On March 17th, people everywhere become Irish for a day as they celebrate St. Patrick’s Day. But many people don’t know much about the real St. Patrick. If you ask the average person who St. Patrick was, you will likely be told that he was an Irish man who chased the snakes out of Ireland and became a saint. Neither of these “facts” are true, but the real Patrick had a more interesting life than his myths suggest.
The most famous of Irish saints, and the patron saint of Ireland, was not even Irish. He was born in Roman Britain, which would not have included Ireland, but would have been in what is now England. His father was from an important Roman family, and his mother was related to St. Martin of Tours, who was born in what is now Hungary.

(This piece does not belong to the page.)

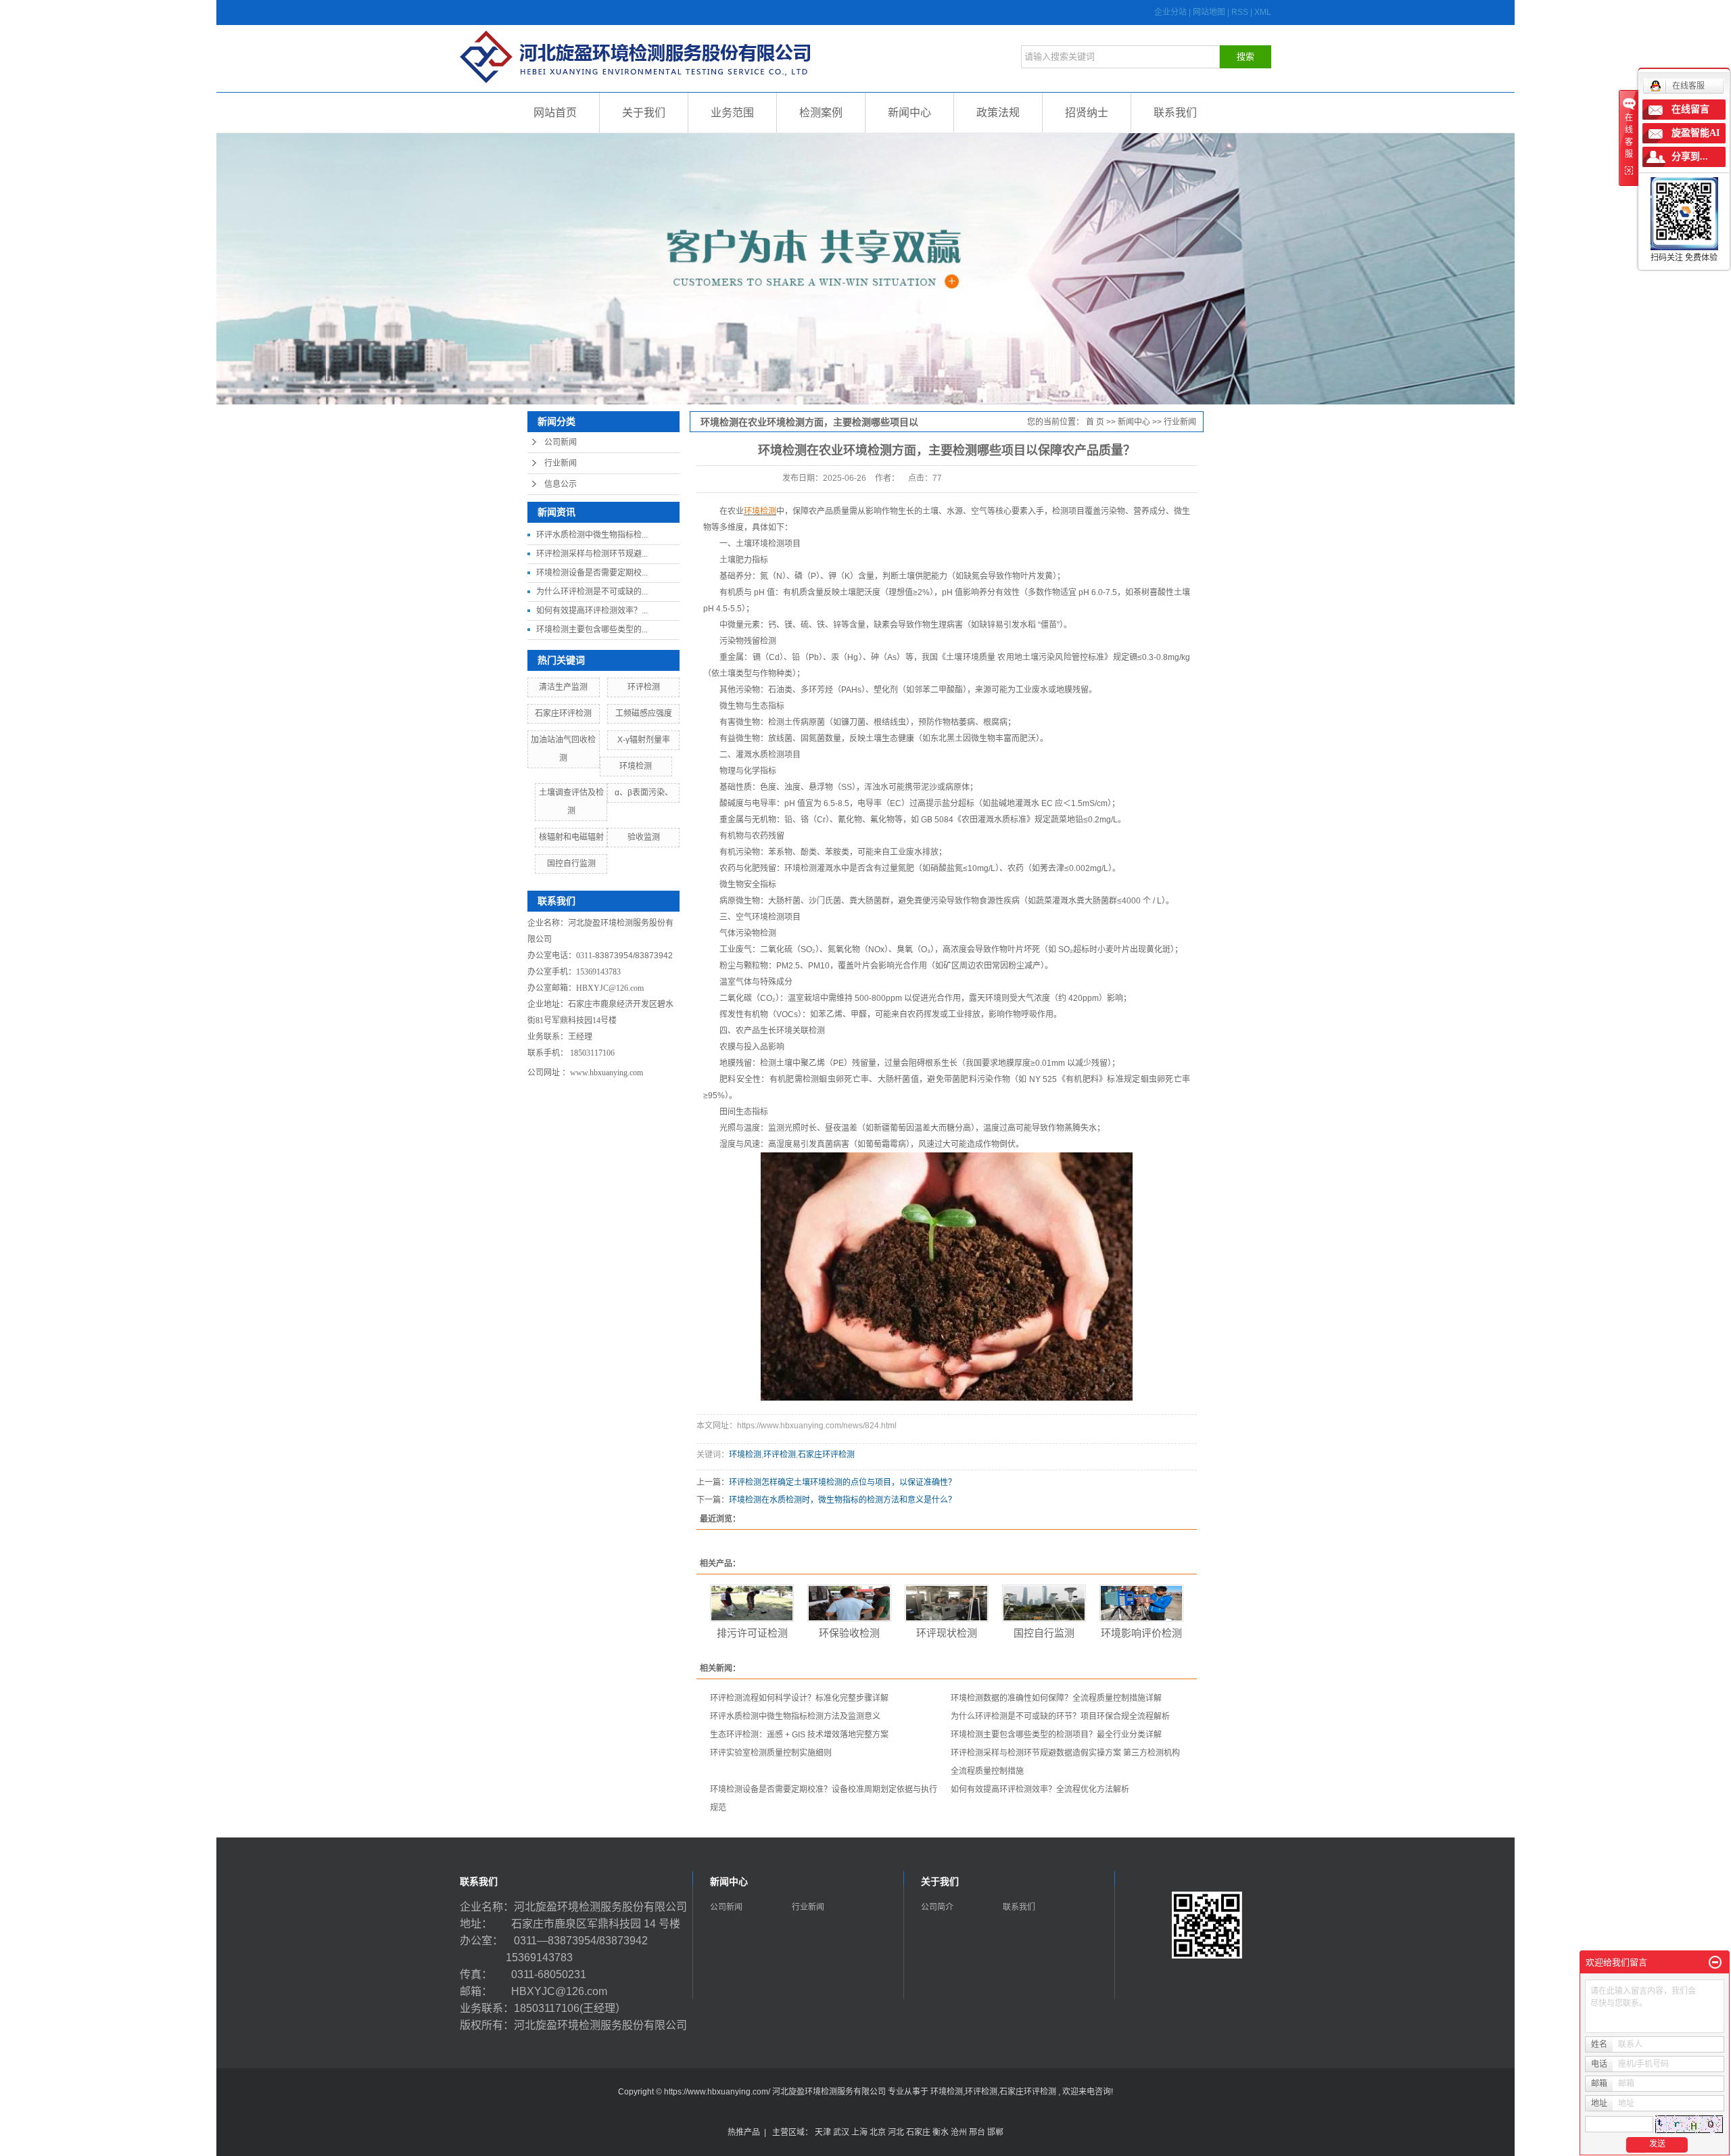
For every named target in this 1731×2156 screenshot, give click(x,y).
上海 (859, 2132)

Patrick never even saw Ireland until he was kidnapped at age 16 by Irish pirates and sold into slavery in Ireland. His master was Druid priest, and Patrick was put to work tending sheep.

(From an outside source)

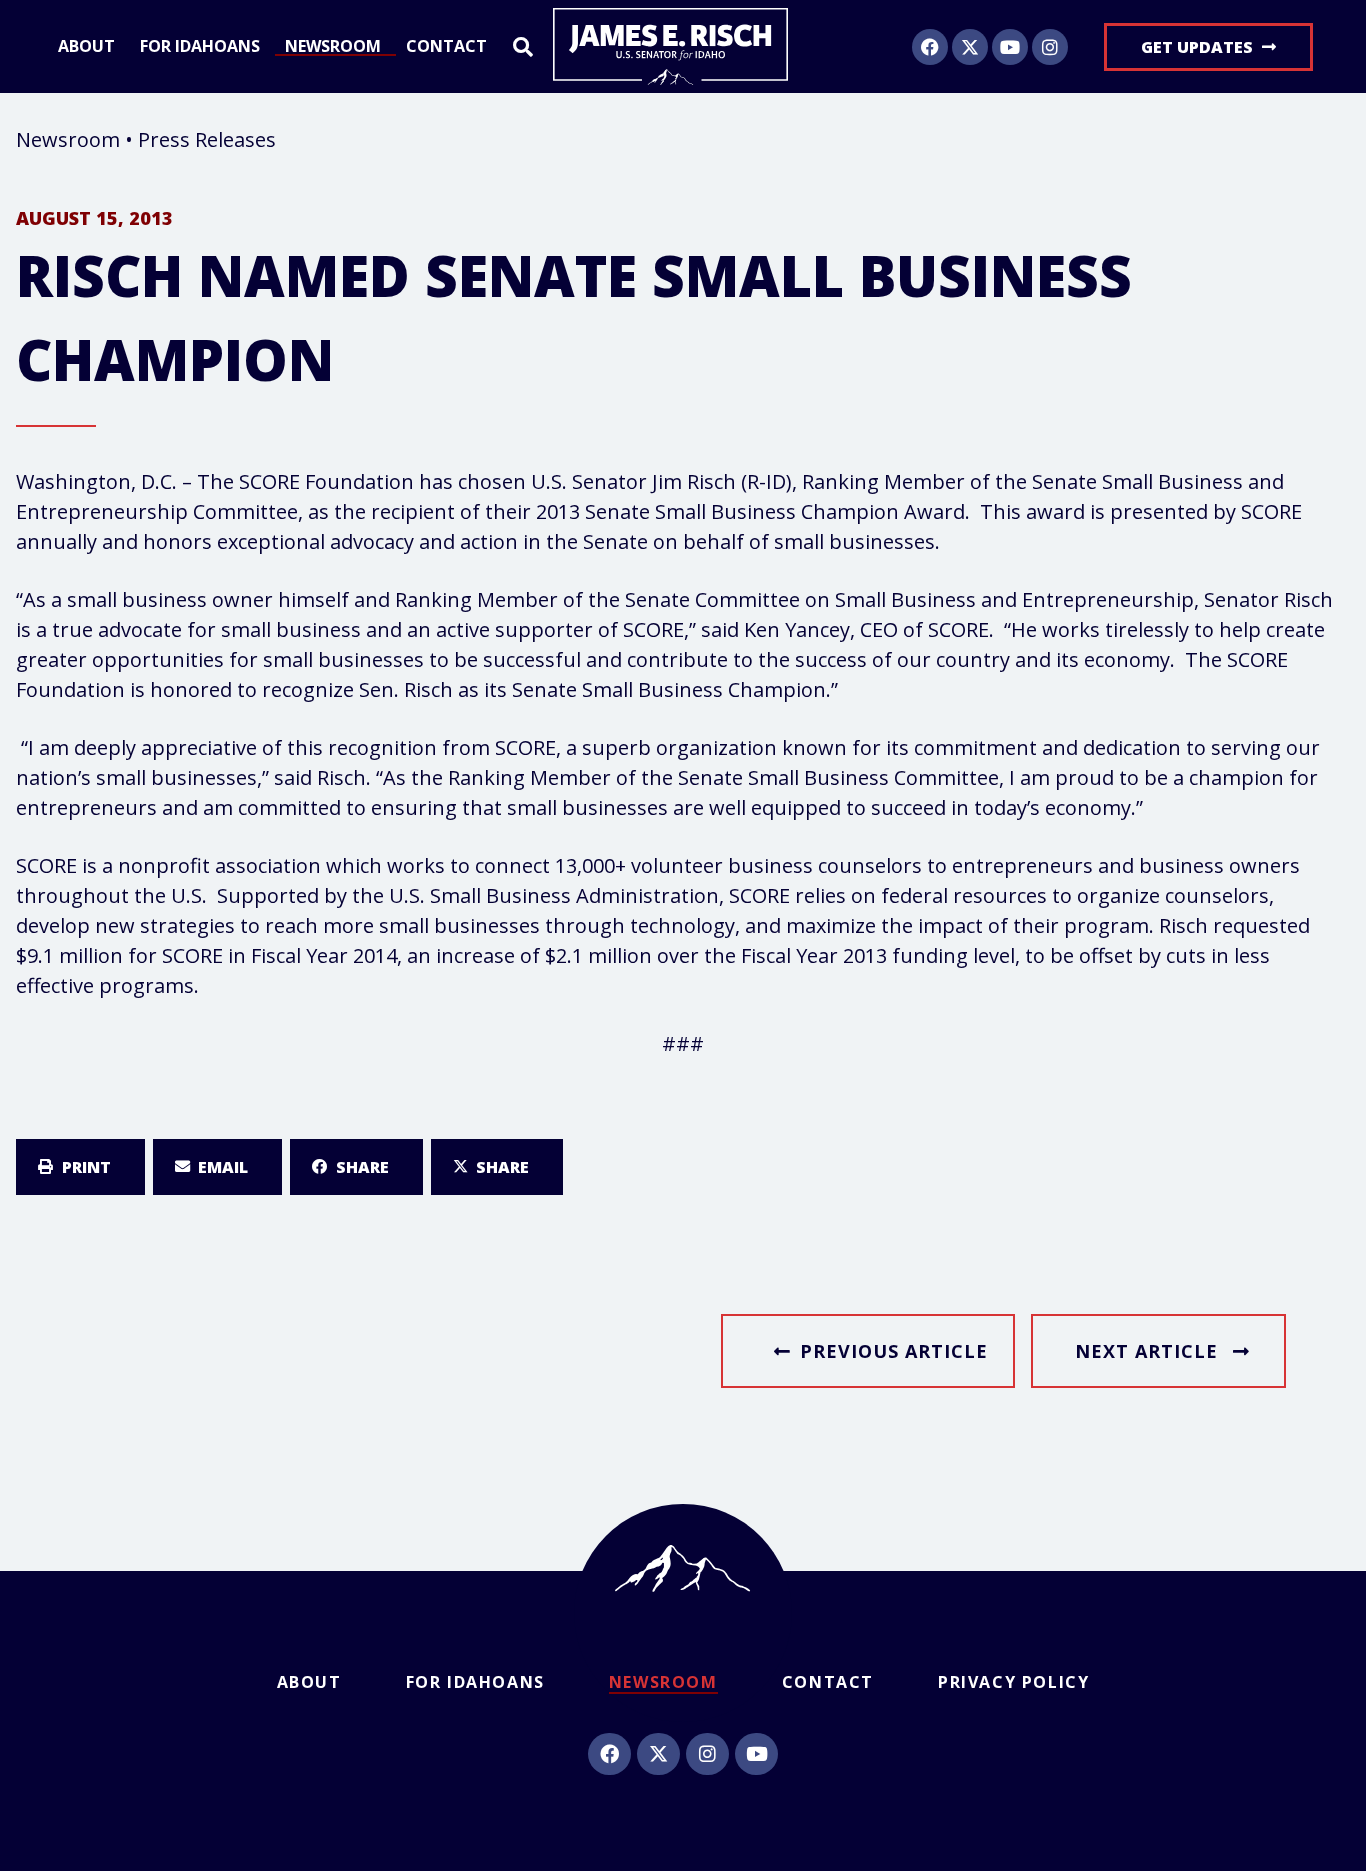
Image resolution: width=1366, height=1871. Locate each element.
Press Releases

Though his family was Christian, Patrick had never been interested in religion. He first became religious during his captivity, which he saw as a test of his faith, and he decided to convert the Irish to Christianity after a series of visions told him to do so.
Patrick had to escape his enslavement to achieve his goals. To do so, he managed to convince a group of sailors to let him sail away with them. High drama ensued, as the crew had to abandon their boat on the coast of France after three days. Patrick wandered over 200 miles in seven weeks, and eventually found some of his family.

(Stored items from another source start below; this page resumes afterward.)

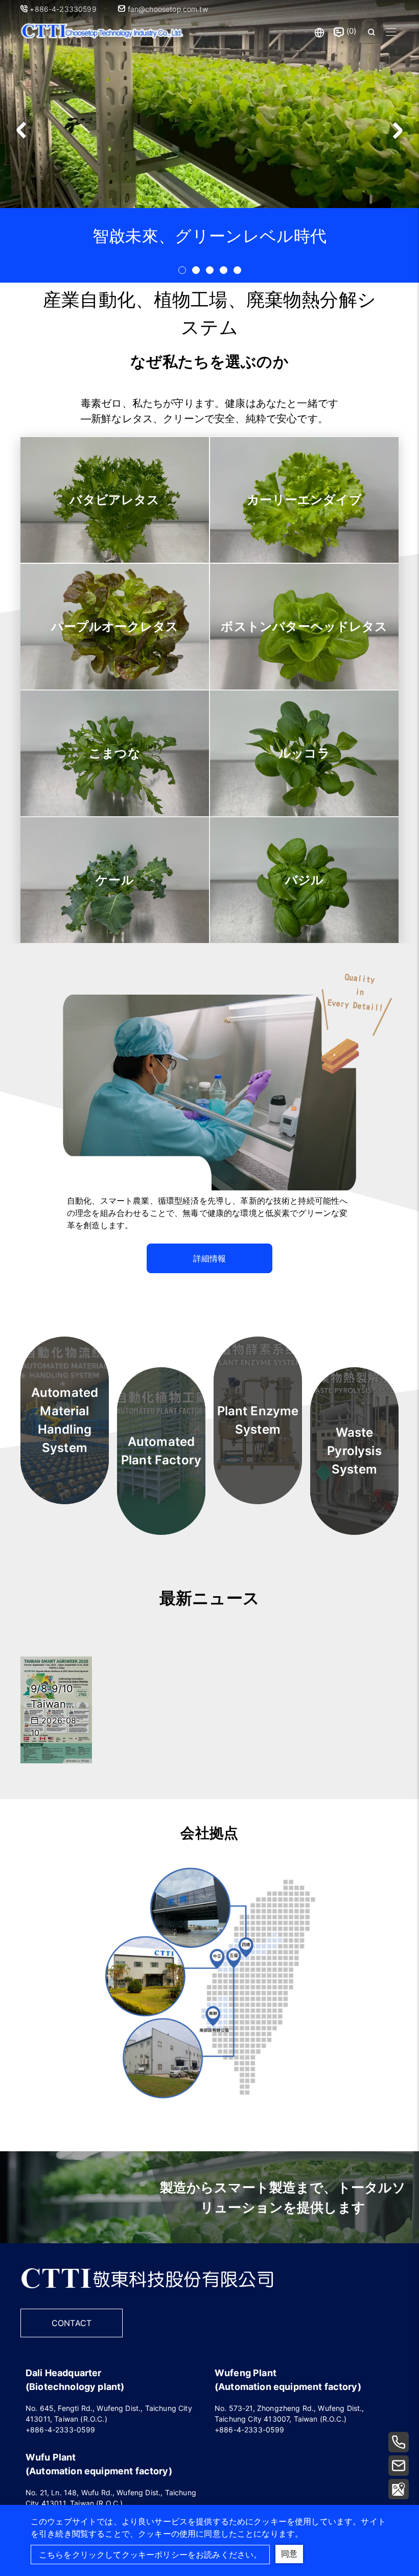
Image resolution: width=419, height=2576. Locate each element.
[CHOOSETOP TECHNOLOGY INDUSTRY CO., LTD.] (102, 32)
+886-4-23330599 (64, 9)
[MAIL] (398, 2465)
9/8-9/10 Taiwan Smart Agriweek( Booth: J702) (56, 1697)
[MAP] (398, 2489)
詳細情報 (209, 1258)
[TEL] (398, 2442)
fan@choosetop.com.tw (166, 9)
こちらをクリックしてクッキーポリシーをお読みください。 (150, 2554)
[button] (397, 130)
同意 (289, 2553)
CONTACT (71, 2323)
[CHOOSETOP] (147, 2294)
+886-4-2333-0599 (61, 2429)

After becoming free, he set about his goal of converting the Irish. He achieved success because he did not require the Irish to abandon all of their pagan rituals. He even let them continue to believe in their original gods, but he told the Irish these gods were actually demons. He also invented the Celtic cross, which combined Irish sun-worship with the Christian cross symbol.
As for the famous snake story, there is no way that it could have happened. Ireland is one of several countries that has never had snakes. This is due to Ireland’s long separation, first by glaciers and then the sea, from mainland Europe. Scholars believe that the snake story may be purely allegorical. Snakes are symbols of evil to Christians and have been linked to pagan practices. The eradication of snakes from Ireland may be a metaphor for the eradication of paganism.
Though we can’t thank Patrick for ridding a country of snakes, we can, in a roundabout way, thank him for giving rise to a lot of fantastic parades and parties all over the world every March. If you enjoy these festivities, raise a glass of your green beer to the Roman Britain slave who brought a new religion to Ireland.